### DIRECTIVE
Find every line in the records below that contains the word "image", with uppercase and lowercase treated as different, and copy each of those lines.

Data listing:
^^^^^^^^

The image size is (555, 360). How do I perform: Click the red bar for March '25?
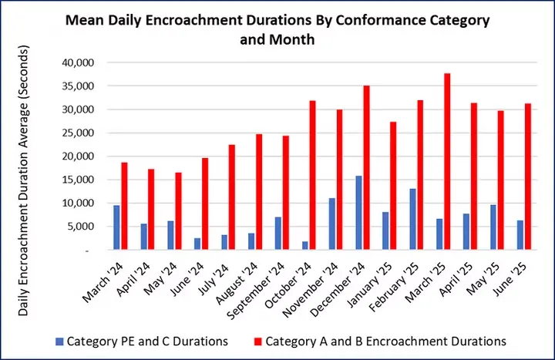click(447, 162)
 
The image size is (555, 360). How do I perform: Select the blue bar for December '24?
click(358, 213)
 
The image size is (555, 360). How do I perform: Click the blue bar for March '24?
click(116, 227)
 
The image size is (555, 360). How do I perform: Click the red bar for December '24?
click(366, 167)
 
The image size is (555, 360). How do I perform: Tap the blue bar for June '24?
click(197, 244)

^^^^^^^^

### REPLY TO THE TASK
The image size is (555, 360). How do I perform: Click the red bar for March '25?
The image size is (555, 360). How do I perform: Select the blue bar for December '24?
The image size is (555, 360). How do I perform: Click the blue bar for March '24?
The image size is (555, 360). How do I perform: Click the red bar for December '24?
The image size is (555, 360). How do I perform: Tap the blue bar for June '24?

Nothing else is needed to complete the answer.